There are many photographs that depict the beauty of the landscape during the winter season. Inevitably they show snow -- snow banks, snow hills and snowed-in homes with that white stuff all over the place.
But in this neck of the woods, snow is not necessary to have a beautiful wintry landscape. As a matter of fact, it's not always what you do see in a landscape, but rather the hidden features that make a place you call home inviting, lovely and a bit intriguing.
Just ask Kay Boggs of Carthage who owns The Dogpatch in Carthage on U.S.15-501.
"I have kept up with this farm and house for more than 25 years," she says, "and it's been a lot of hard work, but well worth the time."
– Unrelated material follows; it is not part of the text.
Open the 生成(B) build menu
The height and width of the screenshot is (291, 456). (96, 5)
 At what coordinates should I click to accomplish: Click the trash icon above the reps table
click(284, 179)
Not only is this 50-acre landscape one of the best-kept secrets in Moore County, but one of the most colorful and showy places regardless of the season.
"Originally, this was one of four farms at the turn of the century," says Boggs. "My grandfather purchased the land for $800. He was a tobacco farmer."
Boggs speaks proudly of the landscape.
"There's a lot of color here," she says.
"My father and mother were also farmers," says Boggs. "After they gave up tobacco farming, we had Angus cows. We raised a bull as a pet and keep him as a stud. Once you name an animal, you can't easily slaughter it."
Manicured trees and holly shrub that are trained to grow vertically offer a delightful amount of berries to winged visitors, along with other bird feeders placed around the yard with other ornamental yard decorations such as iron dragonflies and flamingoes. Several maples, both large and miniature, dot the landscape with several types of trees, including pine, mimosa, cypress and elm.
The farmhouse is topped with a tin roof and the house is set on concrete slab, "originally built by my grandfather," says Boggs.
Pyracantha climbs and sprawls across gates and trellises located on the property. And there is a large number of concrete bulldogs everywhere.
"I love English bulldogs," says Boggs. "I used to show them. Now I own eight and they have their own kennels, even television to keep them comfortable and happy."
At the rear side of the house a visitor will find a swimming pool and a fence that protects the area from intruders. A cascading rock waterfall flows from the top of a corner and flows directly into the swimming pool. Around the inside perimeter are large urns filled with plants and shrubs to give the appearance of a horticultural veranda. Some of the privets and holly are shaped like umbrellas.
On a porch, wicker chairs fill the space and a stuffed teddy bear occupies each chair with topiaries surrounding certain areas.
"This is a big place to keep up with," says Boggs. "We have a handyman and helpers to take care of the yard.
"Behind the house we have an area with many trees and hollies that we lease to another family. The Dowds grow shrubbery from seedlings and tend to the trees. We grow beautiful trees, lots of them, including crape myrtles."
The Boggs family added 2,500 square feet to the house.
"I love taking care of everything," says Boggs. "It's really my therapy to get your hands in the dirt. I just believe that if you can get your hands dirty, you'll be a whole lot better."
Large boulders are scattered about to give a natural effect across the front yard. This lively eclectic landscape fills the imagination with visual beauty; one wants only to return to see many parts of the landscape which were unseen at one visit. And any visitors will appreciate the value of horticulture when combined with the aesthetic value of farmland.
Who will follow in Boggs' footsteps?
"This is the original farm, and I am the last generation," she says. " I have no children, so I'll sell it before I retire. My father would have wanted me to do that."